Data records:
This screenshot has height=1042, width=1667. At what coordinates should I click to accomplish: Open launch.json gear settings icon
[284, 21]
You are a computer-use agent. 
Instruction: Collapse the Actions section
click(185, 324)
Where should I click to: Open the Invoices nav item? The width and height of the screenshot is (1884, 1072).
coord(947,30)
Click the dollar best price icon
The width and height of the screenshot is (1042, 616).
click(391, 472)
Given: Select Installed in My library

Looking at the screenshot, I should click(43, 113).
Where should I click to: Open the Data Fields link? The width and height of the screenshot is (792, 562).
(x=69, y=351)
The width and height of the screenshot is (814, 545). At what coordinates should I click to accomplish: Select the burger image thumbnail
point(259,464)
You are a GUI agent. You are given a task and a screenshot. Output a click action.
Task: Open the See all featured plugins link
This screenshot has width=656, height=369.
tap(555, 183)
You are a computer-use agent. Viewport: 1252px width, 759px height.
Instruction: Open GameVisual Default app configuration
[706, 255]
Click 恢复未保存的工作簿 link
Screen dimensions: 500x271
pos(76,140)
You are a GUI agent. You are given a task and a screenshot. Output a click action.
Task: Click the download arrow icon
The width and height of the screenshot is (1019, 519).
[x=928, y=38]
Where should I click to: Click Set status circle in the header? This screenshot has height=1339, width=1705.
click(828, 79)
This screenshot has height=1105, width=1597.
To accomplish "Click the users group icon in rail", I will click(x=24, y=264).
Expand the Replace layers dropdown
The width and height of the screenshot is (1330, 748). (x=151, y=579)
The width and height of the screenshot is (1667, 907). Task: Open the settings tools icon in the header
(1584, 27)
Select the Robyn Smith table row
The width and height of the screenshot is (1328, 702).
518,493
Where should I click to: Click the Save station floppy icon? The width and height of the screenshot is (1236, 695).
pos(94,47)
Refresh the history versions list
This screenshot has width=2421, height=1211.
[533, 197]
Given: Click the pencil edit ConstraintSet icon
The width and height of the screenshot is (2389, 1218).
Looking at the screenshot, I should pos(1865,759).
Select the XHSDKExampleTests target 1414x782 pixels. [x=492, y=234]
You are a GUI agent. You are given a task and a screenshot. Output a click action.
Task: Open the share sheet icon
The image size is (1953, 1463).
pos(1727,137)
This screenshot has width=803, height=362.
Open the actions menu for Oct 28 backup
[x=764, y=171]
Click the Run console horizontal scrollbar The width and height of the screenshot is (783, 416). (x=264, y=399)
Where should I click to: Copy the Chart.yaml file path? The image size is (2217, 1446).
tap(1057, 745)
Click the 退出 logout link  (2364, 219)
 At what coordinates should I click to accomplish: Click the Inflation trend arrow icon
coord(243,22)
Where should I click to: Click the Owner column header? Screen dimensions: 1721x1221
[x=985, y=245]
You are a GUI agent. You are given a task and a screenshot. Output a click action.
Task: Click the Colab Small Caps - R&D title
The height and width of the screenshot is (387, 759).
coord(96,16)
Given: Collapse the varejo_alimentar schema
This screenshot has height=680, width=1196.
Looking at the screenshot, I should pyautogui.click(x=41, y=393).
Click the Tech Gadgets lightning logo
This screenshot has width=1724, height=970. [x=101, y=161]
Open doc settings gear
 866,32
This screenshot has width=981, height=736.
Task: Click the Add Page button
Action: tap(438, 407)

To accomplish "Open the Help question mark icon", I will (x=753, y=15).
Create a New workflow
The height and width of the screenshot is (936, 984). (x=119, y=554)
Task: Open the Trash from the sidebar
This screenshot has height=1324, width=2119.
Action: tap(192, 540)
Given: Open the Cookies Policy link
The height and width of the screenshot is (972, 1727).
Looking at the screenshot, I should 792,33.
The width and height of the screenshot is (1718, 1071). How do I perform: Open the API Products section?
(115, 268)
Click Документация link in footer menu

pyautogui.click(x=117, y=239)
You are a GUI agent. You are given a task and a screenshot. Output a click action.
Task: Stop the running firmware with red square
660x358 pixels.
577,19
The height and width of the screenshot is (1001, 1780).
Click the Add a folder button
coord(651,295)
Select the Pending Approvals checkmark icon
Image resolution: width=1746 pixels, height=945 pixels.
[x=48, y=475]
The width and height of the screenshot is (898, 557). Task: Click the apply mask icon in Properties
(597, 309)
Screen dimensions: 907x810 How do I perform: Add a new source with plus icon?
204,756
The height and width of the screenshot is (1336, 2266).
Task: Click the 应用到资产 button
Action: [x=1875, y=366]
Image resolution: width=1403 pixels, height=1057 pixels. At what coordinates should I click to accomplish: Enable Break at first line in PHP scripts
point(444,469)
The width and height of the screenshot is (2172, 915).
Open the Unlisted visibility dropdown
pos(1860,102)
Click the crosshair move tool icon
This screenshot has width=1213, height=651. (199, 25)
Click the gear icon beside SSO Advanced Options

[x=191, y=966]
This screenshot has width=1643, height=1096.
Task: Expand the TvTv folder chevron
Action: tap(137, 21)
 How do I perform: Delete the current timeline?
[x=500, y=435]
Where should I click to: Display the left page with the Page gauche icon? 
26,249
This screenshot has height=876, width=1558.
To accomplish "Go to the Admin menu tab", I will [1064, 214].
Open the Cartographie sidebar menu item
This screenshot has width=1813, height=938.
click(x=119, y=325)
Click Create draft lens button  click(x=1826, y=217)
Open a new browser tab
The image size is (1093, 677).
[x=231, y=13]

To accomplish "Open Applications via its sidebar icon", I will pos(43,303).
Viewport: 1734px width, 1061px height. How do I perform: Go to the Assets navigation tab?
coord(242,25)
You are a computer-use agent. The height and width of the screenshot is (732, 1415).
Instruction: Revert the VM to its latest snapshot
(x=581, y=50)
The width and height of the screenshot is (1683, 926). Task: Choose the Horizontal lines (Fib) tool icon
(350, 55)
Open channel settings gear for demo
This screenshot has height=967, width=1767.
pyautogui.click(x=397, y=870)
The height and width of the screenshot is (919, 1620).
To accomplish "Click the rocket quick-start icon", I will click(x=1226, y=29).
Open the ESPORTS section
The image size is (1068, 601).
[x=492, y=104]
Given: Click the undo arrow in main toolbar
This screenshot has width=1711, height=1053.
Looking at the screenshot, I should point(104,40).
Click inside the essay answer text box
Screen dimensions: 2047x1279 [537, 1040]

**PROBLEM STATEMENT**
Restate each record exactly as written.

**EXERCISE RESULT**
This screenshot has height=1042, width=1667. At what coordinates should I click to accomplish: Open launch.json gear settings icon
[284, 21]
You are a computer-use agent. 
Instruction: Collapse the Actions section
click(185, 324)
Where should I click to: Open the Invoices nav item? The width and height of the screenshot is (1884, 1072).
coord(947,30)
Click the dollar best price icon
The width and height of the screenshot is (1042, 616).
click(391, 472)
Given: Select Installed in My library

Looking at the screenshot, I should click(43, 113).
Where should I click to: Open the Data Fields link? The width and height of the screenshot is (792, 562).
(x=69, y=351)
The width and height of the screenshot is (814, 545). At what coordinates should I click to accomplish: Select the burger image thumbnail
point(259,464)
You are a GUI agent. You are given a task and a screenshot. Output a click action.
Task: Open the See all featured plugins link
This screenshot has width=656, height=369.
tap(555, 183)
You are a computer-use agent. Viewport: 1252px width, 759px height.
Instruction: Open GameVisual Default app configuration
[706, 255]
Click 恢复未保存的工作簿 link
Screen dimensions: 500x271
pos(76,140)
You are a GUI agent. You are given a task and a screenshot. Output a click action.
Task: Click the download arrow icon
The width and height of the screenshot is (1019, 519).
[x=928, y=38]
Where should I click to: Click Set status circle in the header? This screenshot has height=1339, width=1705.
click(828, 79)
This screenshot has height=1105, width=1597.
To accomplish "Click the users group icon in rail", I will click(x=24, y=264).
Expand the Replace layers dropdown
The width and height of the screenshot is (1330, 748). (x=151, y=579)
The width and height of the screenshot is (1667, 907). Task: Open the settings tools icon in the header
(1584, 27)
Select the Robyn Smith table row
The width and height of the screenshot is (1328, 702).
518,493
Where should I click to: Click the Save station floppy icon? The width and height of the screenshot is (1236, 695).
pos(94,47)
Refresh the history versions list
This screenshot has width=2421, height=1211.
[533, 197]
Given: Click the pencil edit ConstraintSet icon
The width and height of the screenshot is (2389, 1218).
Looking at the screenshot, I should pos(1865,759).
Select the XHSDKExampleTests target 1414x782 pixels. [x=492, y=234]
You are a GUI agent. You are given a task and a screenshot. Output a click action.
Task: Open the share sheet icon
The image size is (1953, 1463).
pos(1727,137)
This screenshot has width=803, height=362.
Open the actions menu for Oct 28 backup
[x=764, y=171]
Click the Run console horizontal scrollbar The width and height of the screenshot is (783, 416). (x=264, y=399)
Where should I click to: Copy the Chart.yaml file path? The image size is (2217, 1446).
tap(1057, 745)
Click the 退出 logout link  (2364, 219)
 At what coordinates should I click to accomplish: Click the Inflation trend arrow icon
coord(243,22)
Where should I click to: Click the Owner column header? Screen dimensions: 1721x1221
[x=985, y=245]
You are a GUI agent. You are given a task and a screenshot. Output a click action.
Task: Click the Colab Small Caps - R&D title
The height and width of the screenshot is (387, 759).
coord(96,16)
Given: Collapse the varejo_alimentar schema
This screenshot has height=680, width=1196.
Looking at the screenshot, I should pyautogui.click(x=41, y=393).
Click the Tech Gadgets lightning logo
This screenshot has width=1724, height=970. [x=101, y=161]
Open doc settings gear
 866,32
This screenshot has width=981, height=736.
Task: Click the Add Page button
Action: tap(438, 407)

To accomplish "Open the Help question mark icon", I will (x=753, y=15).
Create a New workflow
The height and width of the screenshot is (936, 984). (x=119, y=554)
Task: Open the Trash from the sidebar
This screenshot has height=1324, width=2119.
Action: tap(192, 540)
Given: Open the Cookies Policy link
The height and width of the screenshot is (972, 1727).
Looking at the screenshot, I should 792,33.
The width and height of the screenshot is (1718, 1071). How do I perform: Open the API Products section?
(115, 268)
Click Документация link in footer menu

pyautogui.click(x=117, y=239)
You are a GUI agent. You are given a task and a screenshot. Output a click action.
Task: Stop the running firmware with red square
660x358 pixels.
577,19
The height and width of the screenshot is (1001, 1780).
Click the Add a folder button
coord(651,295)
Select the Pending Approvals checkmark icon
Image resolution: width=1746 pixels, height=945 pixels.
[x=48, y=475]
The width and height of the screenshot is (898, 557). Task: Click the apply mask icon in Properties
(597, 309)
Screen dimensions: 907x810 How do I perform: Add a new source with plus icon?
204,756
The height and width of the screenshot is (1336, 2266).
Task: Click the 应用到资产 button
Action: [x=1875, y=366]
Image resolution: width=1403 pixels, height=1057 pixels. At what coordinates should I click to accomplish: Enable Break at first line in PHP scripts
point(444,469)
The width and height of the screenshot is (2172, 915).
Open the Unlisted visibility dropdown
pos(1860,102)
Click the crosshair move tool icon
This screenshot has width=1213, height=651. (199, 25)
Click the gear icon beside SSO Advanced Options

[x=191, y=966]
This screenshot has width=1643, height=1096.
Task: Expand the TvTv folder chevron
Action: tap(137, 21)
 How do I perform: Delete the current timeline?
[x=500, y=435]
Where should I click to: Display the left page with the Page gauche icon? 
26,249
This screenshot has height=876, width=1558.
To accomplish "Go to the Admin menu tab", I will [1064, 214].
Open the Cartographie sidebar menu item
This screenshot has width=1813, height=938.
click(x=119, y=325)
Click Create draft lens button  click(x=1826, y=217)
Open a new browser tab
The image size is (1093, 677).
[x=231, y=13]

To accomplish "Open Applications via its sidebar icon", I will pos(43,303).
Viewport: 1734px width, 1061px height. How do I perform: Go to the Assets navigation tab?
coord(242,25)
You are a computer-use agent. The height and width of the screenshot is (732, 1415).
Instruction: Revert the VM to its latest snapshot
(x=581, y=50)
The width and height of the screenshot is (1683, 926). Task: Choose the Horizontal lines (Fib) tool icon
(350, 55)
Open channel settings gear for demo
This screenshot has height=967, width=1767.
pyautogui.click(x=397, y=870)
The height and width of the screenshot is (919, 1620).
To accomplish "Click the rocket quick-start icon", I will click(x=1226, y=29).
Open the ESPORTS section
The image size is (1068, 601).
[x=492, y=104]
Given: Click the undo arrow in main toolbar
This screenshot has width=1711, height=1053.
Looking at the screenshot, I should point(104,40).
Click inside the essay answer text box
Screen dimensions: 2047x1279 [537, 1040]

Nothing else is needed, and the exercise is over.